Combining diabetes drug with gene inhibitor suppresses late-stage prostate cancer tumor growth
Prostate cancer has the second highest cancer-related mortality in men in the USA and there are limited treatment options when the disease is advanced. Researchers from Purdue University (IN, USA) have found that a drug combination of metformin, commonly used in diabetes treatment, and a gene inhibitor termed BI2536, can help suppress growth and spread of treatment-resistant late-stage prostate cancers.
“We’ve found a promising way to treat late-stage prostate cancer,” commented Xiaoqi Liu (Purdue University). “By combining low levels of two well-tolerated drugs, the progression of this disease could be significantly delayed. Completely curing the cancer at the advanced stage is pretty much impossible, but this treatment might manage it for a while – that’s exciting.”
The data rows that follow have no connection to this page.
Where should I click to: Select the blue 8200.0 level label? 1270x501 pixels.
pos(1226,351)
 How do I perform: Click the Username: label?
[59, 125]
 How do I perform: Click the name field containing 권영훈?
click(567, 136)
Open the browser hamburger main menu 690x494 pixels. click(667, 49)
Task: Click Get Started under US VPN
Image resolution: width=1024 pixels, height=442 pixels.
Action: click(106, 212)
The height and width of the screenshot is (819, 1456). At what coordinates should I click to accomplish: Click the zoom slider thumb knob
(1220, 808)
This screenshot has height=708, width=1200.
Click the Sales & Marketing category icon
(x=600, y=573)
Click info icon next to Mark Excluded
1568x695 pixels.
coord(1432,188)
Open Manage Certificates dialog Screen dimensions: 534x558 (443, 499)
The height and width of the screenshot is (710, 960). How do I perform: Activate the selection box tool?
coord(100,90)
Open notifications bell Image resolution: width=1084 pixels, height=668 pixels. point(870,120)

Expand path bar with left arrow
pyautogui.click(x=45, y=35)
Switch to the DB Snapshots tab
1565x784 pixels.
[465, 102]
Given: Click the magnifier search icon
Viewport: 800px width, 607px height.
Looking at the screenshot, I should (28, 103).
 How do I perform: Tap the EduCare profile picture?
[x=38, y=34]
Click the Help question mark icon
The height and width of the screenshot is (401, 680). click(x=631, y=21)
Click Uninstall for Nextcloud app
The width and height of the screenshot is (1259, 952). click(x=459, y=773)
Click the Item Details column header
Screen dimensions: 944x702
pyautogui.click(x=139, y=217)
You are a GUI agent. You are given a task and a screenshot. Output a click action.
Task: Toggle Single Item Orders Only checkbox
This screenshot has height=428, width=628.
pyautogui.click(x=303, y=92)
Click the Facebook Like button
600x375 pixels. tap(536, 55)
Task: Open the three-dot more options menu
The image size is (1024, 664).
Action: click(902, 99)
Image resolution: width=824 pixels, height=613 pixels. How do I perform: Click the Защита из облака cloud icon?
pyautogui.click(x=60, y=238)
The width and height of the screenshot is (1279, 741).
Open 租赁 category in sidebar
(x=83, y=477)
Early-stage prostate cancer is often treated by androgen suppression, the male sex hormone required by prostate cancer cells for development. If the cancer continues to grow, then chemotherapy is usually required. The final therapy option for chemotherapy-resistant disease is use of drugs that can block androgen synthesis in cancer cells, but this only prolongs life for a few months.
Castration via androgen suppression does not shut down cancer growth. It can increase oxidative stress on the prostate gland, which in turn increases expression of PIk1. This gene is linked to a variety of cancers, and its overexpression can upregulate androgen synthesis.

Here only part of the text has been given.